Dataset entries.
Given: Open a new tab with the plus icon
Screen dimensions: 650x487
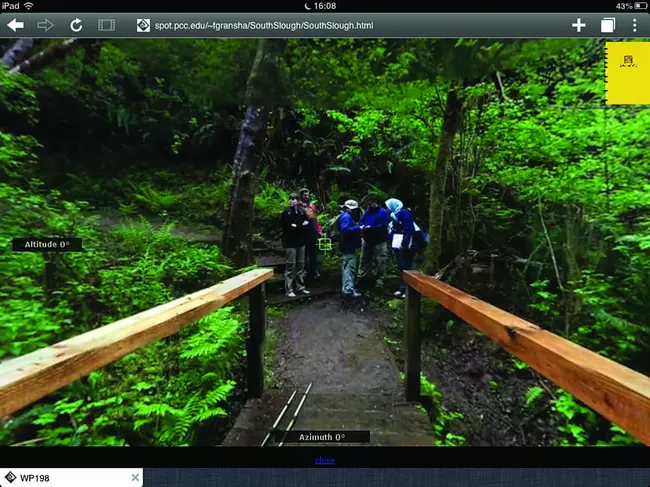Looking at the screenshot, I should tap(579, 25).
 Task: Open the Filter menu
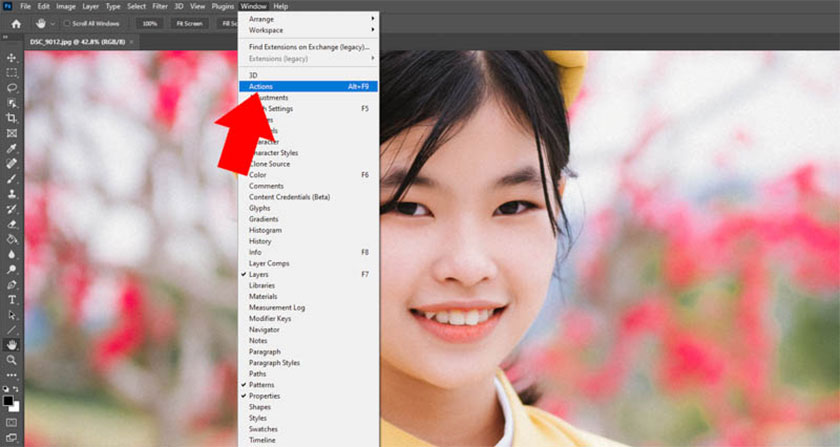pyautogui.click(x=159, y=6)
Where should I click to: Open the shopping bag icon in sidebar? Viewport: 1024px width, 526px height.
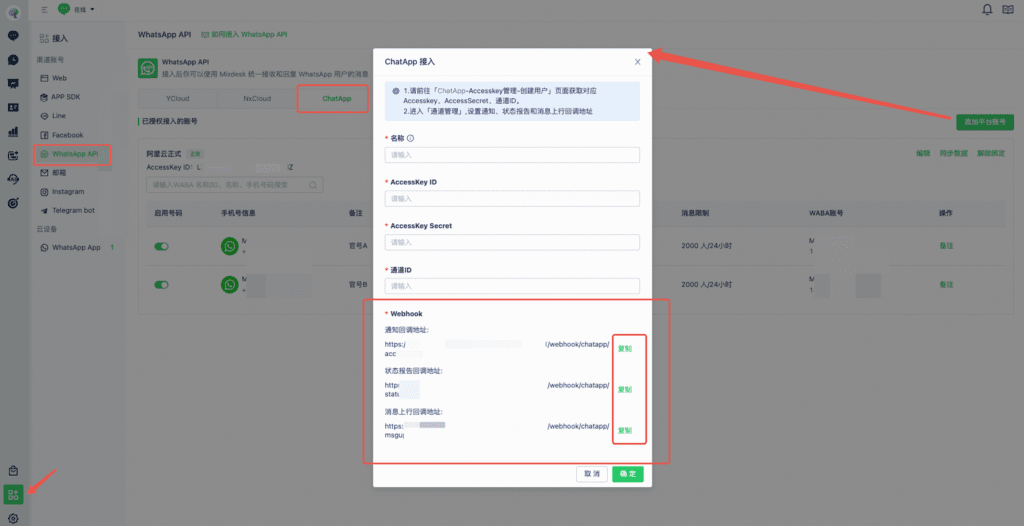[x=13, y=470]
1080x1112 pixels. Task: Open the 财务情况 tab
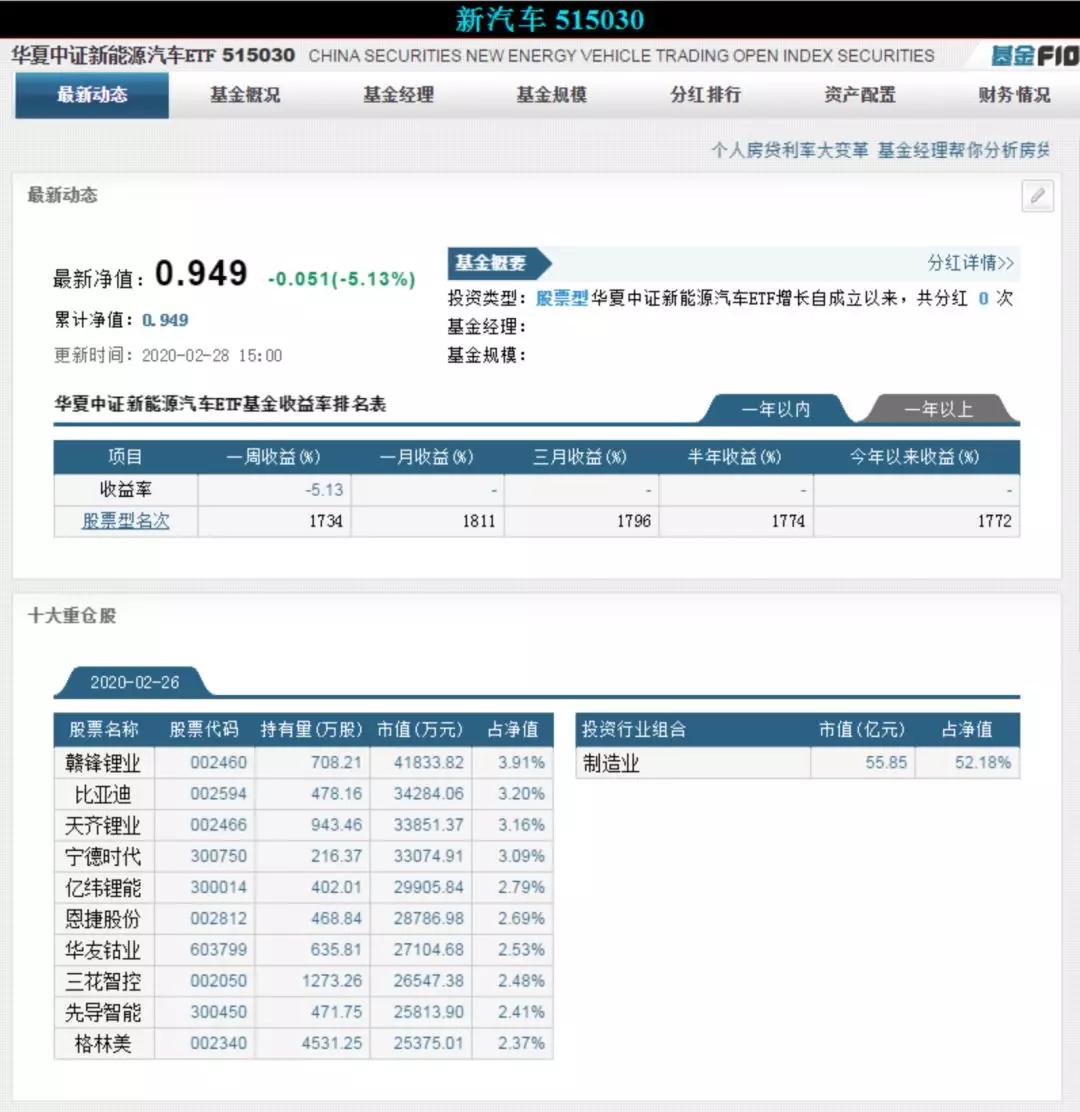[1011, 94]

WORK ITEM. Leave the images out and give the rest of the data again exactly.

WRITTEN REPLY.
Given: Open a new tab with the plus icon
Screen dimensions: 650x487
Looking at the screenshot, I should tap(579, 25).
 Task: Open the Filter menu
pyautogui.click(x=159, y=6)
Where should I click to: Open the shopping bag icon in sidebar? Viewport: 1024px width, 526px height.
[x=13, y=470]
1080x1112 pixels. Task: Open the 财务情况 tab
[1011, 94]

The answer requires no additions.